Mark Adler Conservative York Centre, ON

Mr. Speaker, I am absolutely pleased to have this opportunity to rise in the House to talk about private member's Bill C-513.

First, our government is committed to standing up for seniors. We do not just talk, we act. We established October 1 as National Seniors Day so people across Canada could pay tribute to the seniors who helped build our country and continue to help make Canada great. We have also taken action to combat social isolation of seniors because we want to ensure they continue to be active members of our communities.

We understand that Canadian seniors have a tremendous diversity of skills and experiences that serve as a benefit to the Canadian economy and we want to give them the opportunity to share their skills and experiences with other Canadians. That is why our government is funding over 1,750 community projects across Canada for seniors.

For example, through the new horizons for seniors program, the Maple Pioneer Italian Seniors Club in Vaughan, Ontario, is receiving $25,000 to purchase a computer, provide lessons and organize outings for over 600 local seniors.

Another aspect of our commitment to seniors is ensuring that they are protected from abuse. This is very important.

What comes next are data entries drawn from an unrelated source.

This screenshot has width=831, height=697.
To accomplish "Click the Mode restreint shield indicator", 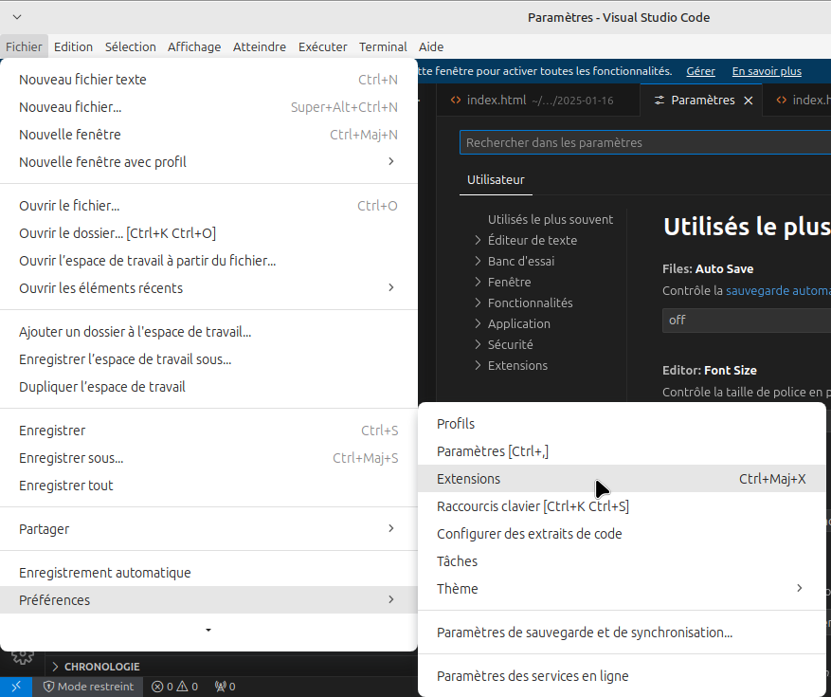I will [x=88, y=687].
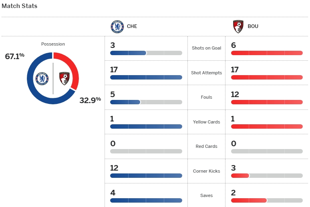Click the Chelsea crest in the header
Screen dimensions: 310x207
(x=117, y=27)
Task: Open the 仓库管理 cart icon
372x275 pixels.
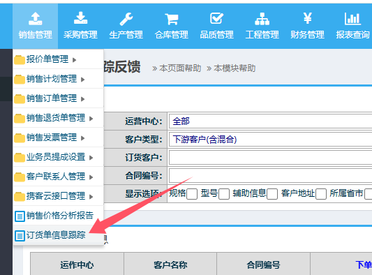Action: [172, 19]
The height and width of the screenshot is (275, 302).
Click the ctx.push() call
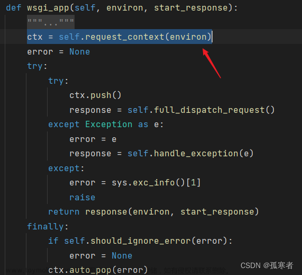click(95, 95)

In Canada, it has been estimated that between 4% and 10% of seniors experience some form of abuse. We know elder abuse is a hidden crime. Cases are vastly under-reported. This crime can take many forms, including physical, financial or emotional. That is why our government passed the Protecting Canada's Seniors Act so t those who committed these terrible crimes would receive stronger penalties.

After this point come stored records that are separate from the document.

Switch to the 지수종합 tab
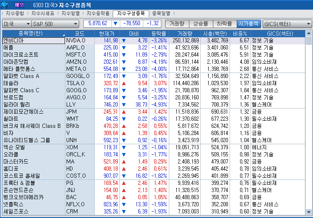 pyautogui.click(x=15, y=13)
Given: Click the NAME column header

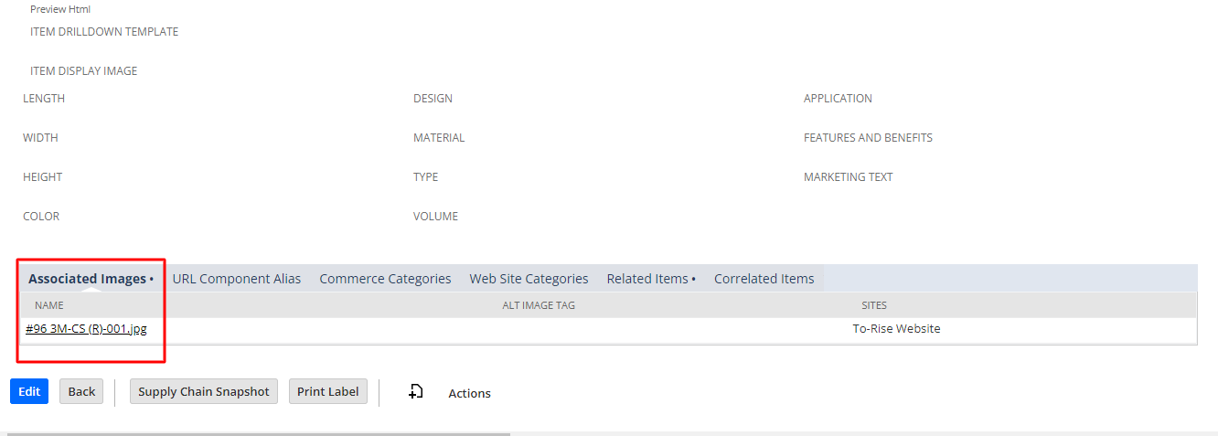Looking at the screenshot, I should tap(48, 305).
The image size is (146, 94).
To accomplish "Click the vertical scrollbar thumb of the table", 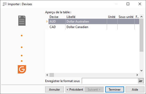I will [x=141, y=35].
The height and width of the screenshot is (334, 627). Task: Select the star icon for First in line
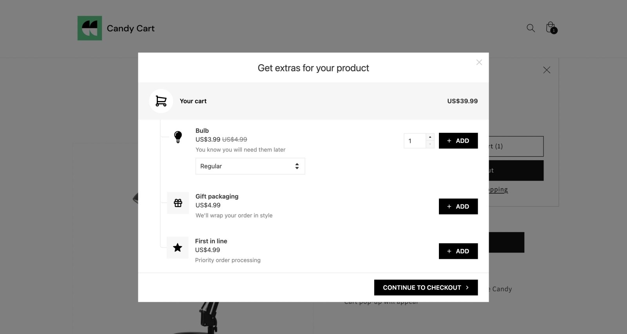(x=178, y=247)
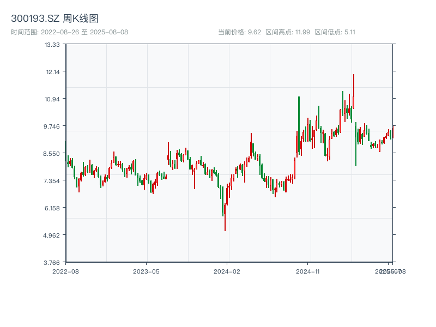Image resolution: width=436 pixels, height=327 pixels.
Task: Click the 区间高点 11.99 label
Action: (288, 32)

We are also funding initiatives that help protect seniors against elder abuse. For example, through the new horizons for seniors program, the Punjabi Community Health Services in Mississauga, Ontario, will receive $25,000 in funding for a project where people can learn about various forms of elder abuse. Their discussions and stories will be documented in an educational video that will help raise awareness in the community. This project has been very well received. For instance, Baldev Mutta, chief executive officer of the Punjabi Community Health Services, stated:

Punjabi Community Health Services is excited about the funding we have received. We will be developing a video...to educate South Asian seniors on senior abuse. The seniors are very excited to participate in the project and are getting ready with the script, acting and composition of the story.

That is good news. We are not only protecting seniors from abuse, but we are also protecting the hard-earned money in their wallets. Since 2006, our government has introduced over $2.7 billion in targeted tax relief to both seniors and pensioners. For example, we increased the age credit by $1,000 in 2006 and by another $1,000 in 2009. We doubled the maximum amount of income eligible for the pension income credit to $2,000. We introduced pension income splitting and increased the age limits for maturing pensions and RRSPs to 71 from 61 years of age. These are just a few of the steps we have taken to benefit seniors.

We also have cut the GST from 7% to 6% to 5%. When the recent recession struck the global economy, our government took decisive action. We have ensured that the Canadian economy has remained strong, while many other countries have not. We are very proud of our record. We know and seniors know that we made the right choices for Canadian families, businesses and communities. We have managed debt, we have tackled spending, we have kept taxes low and all Canadians are benefiting.

Our strong economic management has helped create one million net new jobs since the end of the recession. Of course, we are now an international leader in job creation, leading the G7. In fact, just recently the Prime Minister announced the historic Canada-European Union trade agreement. The trade agreement will create even more jobs and bring greater prosperity to Canadians.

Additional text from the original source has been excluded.